— INSTRUCTION —
Rewrite the material from the line that has "The height and width of the screenshot is (819, 952)." through the line that has "(x=978, y=99)", replacing "Gmail" with "Outlook" and keeping everything else unchanged.

Items from a data source:
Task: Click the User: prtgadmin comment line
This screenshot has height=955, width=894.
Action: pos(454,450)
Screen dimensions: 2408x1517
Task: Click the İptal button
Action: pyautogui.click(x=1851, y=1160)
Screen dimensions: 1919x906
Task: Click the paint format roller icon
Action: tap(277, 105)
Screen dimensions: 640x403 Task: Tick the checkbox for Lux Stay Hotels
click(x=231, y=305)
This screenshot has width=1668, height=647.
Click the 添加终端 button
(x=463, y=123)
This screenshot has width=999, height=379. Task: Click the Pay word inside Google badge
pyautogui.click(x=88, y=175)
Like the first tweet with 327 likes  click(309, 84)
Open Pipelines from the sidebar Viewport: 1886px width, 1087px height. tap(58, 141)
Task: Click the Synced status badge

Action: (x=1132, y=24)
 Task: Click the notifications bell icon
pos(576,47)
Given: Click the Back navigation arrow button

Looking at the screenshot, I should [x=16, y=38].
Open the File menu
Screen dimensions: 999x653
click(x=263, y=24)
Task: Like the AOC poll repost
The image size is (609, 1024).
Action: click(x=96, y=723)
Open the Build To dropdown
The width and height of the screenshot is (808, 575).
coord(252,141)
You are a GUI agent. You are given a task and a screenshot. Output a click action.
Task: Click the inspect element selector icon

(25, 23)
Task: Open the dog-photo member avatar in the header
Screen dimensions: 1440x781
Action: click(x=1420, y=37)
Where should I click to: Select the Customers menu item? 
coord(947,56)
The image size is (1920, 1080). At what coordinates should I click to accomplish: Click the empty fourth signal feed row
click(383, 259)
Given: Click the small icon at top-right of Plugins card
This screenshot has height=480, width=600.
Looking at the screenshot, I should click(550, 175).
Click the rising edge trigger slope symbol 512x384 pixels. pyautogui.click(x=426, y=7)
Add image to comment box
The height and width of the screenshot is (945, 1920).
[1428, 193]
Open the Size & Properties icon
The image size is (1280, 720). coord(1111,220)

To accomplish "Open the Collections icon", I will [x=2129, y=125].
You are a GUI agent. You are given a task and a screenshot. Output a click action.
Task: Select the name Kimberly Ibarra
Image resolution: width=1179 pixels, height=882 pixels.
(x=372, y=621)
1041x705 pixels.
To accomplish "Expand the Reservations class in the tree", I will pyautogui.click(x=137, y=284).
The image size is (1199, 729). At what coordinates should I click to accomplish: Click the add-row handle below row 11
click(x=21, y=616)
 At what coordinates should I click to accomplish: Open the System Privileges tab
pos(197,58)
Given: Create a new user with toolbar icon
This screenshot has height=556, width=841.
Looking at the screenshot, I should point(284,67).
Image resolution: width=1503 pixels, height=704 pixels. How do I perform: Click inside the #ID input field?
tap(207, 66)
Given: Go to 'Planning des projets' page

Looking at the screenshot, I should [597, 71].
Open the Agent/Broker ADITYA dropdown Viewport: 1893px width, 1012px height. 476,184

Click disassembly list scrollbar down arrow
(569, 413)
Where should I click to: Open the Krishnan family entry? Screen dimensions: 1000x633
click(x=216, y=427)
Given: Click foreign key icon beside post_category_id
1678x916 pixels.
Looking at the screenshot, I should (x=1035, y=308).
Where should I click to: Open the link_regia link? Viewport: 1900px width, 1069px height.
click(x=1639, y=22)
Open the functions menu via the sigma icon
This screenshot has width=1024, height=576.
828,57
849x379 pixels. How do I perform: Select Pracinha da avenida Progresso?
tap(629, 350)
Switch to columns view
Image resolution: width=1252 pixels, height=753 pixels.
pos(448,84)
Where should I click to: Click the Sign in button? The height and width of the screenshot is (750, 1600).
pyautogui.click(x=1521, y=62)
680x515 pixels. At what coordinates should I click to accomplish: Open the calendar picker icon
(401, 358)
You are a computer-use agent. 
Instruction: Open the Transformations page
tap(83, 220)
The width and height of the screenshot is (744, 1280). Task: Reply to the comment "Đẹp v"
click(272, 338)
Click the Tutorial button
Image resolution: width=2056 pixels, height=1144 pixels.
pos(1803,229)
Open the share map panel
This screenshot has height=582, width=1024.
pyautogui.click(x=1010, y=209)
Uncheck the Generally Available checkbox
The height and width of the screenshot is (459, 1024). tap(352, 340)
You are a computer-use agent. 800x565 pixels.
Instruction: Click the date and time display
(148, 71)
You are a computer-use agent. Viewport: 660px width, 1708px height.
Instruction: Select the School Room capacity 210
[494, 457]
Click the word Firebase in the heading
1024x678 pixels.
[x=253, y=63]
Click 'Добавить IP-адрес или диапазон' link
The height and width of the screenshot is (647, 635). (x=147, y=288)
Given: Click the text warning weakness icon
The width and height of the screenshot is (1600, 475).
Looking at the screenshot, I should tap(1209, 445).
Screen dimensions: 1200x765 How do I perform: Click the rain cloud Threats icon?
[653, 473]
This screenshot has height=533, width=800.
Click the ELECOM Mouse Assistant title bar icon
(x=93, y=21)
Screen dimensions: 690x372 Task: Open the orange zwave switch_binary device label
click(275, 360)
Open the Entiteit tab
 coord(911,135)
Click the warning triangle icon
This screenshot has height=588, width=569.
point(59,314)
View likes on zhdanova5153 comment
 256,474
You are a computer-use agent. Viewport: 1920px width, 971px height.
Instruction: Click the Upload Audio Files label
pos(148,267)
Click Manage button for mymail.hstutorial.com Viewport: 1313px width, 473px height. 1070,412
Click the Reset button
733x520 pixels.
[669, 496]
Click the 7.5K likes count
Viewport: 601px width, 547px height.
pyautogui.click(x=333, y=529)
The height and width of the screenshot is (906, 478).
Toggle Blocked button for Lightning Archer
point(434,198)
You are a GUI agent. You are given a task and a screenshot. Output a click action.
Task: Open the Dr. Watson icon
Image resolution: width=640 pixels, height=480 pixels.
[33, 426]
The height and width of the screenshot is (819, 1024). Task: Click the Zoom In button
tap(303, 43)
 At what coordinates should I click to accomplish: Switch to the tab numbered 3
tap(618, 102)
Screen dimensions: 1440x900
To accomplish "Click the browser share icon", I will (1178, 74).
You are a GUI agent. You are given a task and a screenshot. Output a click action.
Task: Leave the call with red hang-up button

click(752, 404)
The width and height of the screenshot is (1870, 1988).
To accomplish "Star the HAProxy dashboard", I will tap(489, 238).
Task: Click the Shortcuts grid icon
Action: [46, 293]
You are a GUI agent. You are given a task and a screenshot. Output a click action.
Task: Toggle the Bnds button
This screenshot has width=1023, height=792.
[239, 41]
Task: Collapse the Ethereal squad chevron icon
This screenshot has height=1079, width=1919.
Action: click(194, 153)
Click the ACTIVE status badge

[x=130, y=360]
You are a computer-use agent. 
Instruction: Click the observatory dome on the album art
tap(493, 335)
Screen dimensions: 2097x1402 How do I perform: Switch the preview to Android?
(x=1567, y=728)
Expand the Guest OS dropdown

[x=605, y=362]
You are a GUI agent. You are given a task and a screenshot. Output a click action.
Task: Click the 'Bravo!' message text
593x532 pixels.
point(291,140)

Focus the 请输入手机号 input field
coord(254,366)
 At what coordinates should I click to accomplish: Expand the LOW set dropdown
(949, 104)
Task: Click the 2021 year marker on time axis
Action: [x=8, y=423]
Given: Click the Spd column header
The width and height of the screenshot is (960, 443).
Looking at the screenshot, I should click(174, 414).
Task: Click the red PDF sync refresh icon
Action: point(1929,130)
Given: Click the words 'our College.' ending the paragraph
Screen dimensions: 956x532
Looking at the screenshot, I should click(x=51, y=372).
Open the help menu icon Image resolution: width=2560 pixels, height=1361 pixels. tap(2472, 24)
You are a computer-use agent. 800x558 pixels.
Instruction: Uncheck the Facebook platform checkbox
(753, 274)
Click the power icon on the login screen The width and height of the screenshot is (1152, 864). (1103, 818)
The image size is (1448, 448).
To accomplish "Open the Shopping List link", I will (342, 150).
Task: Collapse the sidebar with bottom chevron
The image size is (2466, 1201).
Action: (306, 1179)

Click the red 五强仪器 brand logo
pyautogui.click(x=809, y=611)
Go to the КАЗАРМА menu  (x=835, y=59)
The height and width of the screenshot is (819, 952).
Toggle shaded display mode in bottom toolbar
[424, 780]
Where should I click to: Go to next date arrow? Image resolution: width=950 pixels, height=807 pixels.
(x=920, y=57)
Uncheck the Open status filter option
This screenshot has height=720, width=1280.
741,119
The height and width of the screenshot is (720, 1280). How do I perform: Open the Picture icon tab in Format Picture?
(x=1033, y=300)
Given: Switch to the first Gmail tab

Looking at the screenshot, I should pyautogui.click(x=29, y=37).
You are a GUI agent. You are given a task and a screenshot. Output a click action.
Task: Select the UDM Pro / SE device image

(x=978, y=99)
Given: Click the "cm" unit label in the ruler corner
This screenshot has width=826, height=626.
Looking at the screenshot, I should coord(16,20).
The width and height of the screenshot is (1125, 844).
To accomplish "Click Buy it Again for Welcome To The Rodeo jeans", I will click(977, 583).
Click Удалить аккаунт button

— SOLUTION TO THIS TASK —
The height and width of the screenshot is (819, 952).
Toggle shaded display mode in bottom toolbar
[424, 780]
Where should I click to: Go to next date arrow? Image resolution: width=950 pixels, height=807 pixels.
(x=920, y=57)
Uncheck the Open status filter option
This screenshot has height=720, width=1280.
741,119
The height and width of the screenshot is (720, 1280). How do I perform: Open the Picture icon tab in Format Picture?
(x=1033, y=300)
Given: Switch to the first Outlook tab

Looking at the screenshot, I should pyautogui.click(x=29, y=37).
You are a GUI agent. You are given a task and a screenshot. Output a click action.
Task: Select the UDM Pro / SE device image

(x=978, y=99)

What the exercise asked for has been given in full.